I guess it's really a mute issue. The bottom line is that form elements should be contained within form tags (though others on this forum may argue the point)

:D :D

DrDaMour
04-16-2003, 02:23 PM
i agree with you, and that is what i said to do initially. but i got confused when he continually told me that it wasn't working, but i checked it and the last code i posted does work properly

daveWho
04-16-2003, 02:28 PM
Originally posted by DrDaMour
i agree with you, and that is what i said to do initially. but i got confused when he continually told me that it wasn't working, but i checked it and the last code i posted does work properly

Sorry guys, but I stand by what I reported. It doesn't work when button is inside <form..></form..>
But I also agree that it SHOULDN'T work when button is outside. It's always dubious coding to take deliberate advantage of a flaw.

DrDaMour
04-16-2003, 02:29 PM
did you change type=submit to type=button that was the mistake i kept making......
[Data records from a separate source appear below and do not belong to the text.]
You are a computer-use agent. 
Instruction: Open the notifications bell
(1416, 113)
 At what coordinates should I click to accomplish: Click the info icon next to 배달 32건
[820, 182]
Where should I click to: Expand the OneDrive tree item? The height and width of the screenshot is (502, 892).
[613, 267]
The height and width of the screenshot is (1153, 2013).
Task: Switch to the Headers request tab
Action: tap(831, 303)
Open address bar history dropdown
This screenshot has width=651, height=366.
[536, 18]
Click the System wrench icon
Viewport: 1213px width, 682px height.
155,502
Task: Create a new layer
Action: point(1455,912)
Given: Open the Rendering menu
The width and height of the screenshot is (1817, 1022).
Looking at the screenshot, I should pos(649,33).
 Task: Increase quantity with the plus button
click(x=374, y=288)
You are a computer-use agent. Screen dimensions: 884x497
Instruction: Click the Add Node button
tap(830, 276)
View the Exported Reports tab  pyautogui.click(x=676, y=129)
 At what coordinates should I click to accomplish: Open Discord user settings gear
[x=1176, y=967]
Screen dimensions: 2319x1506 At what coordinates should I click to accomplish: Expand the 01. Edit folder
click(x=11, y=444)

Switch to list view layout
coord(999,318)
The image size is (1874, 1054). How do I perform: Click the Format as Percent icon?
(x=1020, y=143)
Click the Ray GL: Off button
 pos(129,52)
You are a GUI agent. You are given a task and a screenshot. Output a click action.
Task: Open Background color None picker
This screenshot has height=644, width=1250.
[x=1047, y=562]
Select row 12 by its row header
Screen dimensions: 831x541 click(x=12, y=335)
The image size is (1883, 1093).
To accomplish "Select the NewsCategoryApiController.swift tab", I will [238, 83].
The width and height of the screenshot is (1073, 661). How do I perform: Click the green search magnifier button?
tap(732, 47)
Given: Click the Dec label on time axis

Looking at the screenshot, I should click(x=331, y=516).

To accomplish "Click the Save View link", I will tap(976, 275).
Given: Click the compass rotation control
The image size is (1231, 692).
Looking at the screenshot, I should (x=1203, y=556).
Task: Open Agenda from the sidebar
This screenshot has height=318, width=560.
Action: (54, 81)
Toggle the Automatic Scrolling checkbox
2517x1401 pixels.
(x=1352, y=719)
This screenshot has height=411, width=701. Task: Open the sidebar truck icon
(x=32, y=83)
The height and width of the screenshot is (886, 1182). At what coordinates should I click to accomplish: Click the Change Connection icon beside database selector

again this works perfect in IE:

<html>
<body>

<form id="tag" action=tag.cgi method=get target=yes topmargin=0>


<input type=text name=name value="" size="10" >

<input type=text name=email value="" size="10" >
<input type=text name=message value="" size="30" >
<input type=button value=¡TAG! onClick="tag.submit()">

</form>



</body>
</html>

daveWho
04-16-2003, 02:53 PM
Originally posted by DrDaMour
did you change type=submit to type=button that was the mistake i kept making......

again this works perfect in IE:

<html>
<body>

<form id="tag" action=tag.cgi method=get target=yes topmargin=0>


<input type=text name=name value="" size="10" >

<input type=text name=email value="" size="10" >
<input type=text name=message value="" size="30" >
<input type=button value=¡TAG! onClick="tag.submit()">

</form>



</body>
</html>

Hmmm. I wonder if method=get is making the difference. I'm using "post". My code is at www.itworldcanada.com/temp/surveyx.cfm. And it doesn't work.

DrDaMour
04-16-2003, 03:00 PM
no it's not post, but i did figure it out.

See isn't that nice of browsers to figure if there is only 1 form element, that an enter autosubmits. just add a seoncd text box, and you'll see taht hitting enter will just make a little beep noise.

That's pretty funny error, but it's YOUR FAult for only having one input :) j/k

daveWho
04-17-2003, 07:34 AM
You're right. Having multiple input fields does make a difference. How about we start lobbying W3C to provide "Works with W3C spec" stickers to compliant browsers:D

Thanks to everyone on this thread for their time and effort.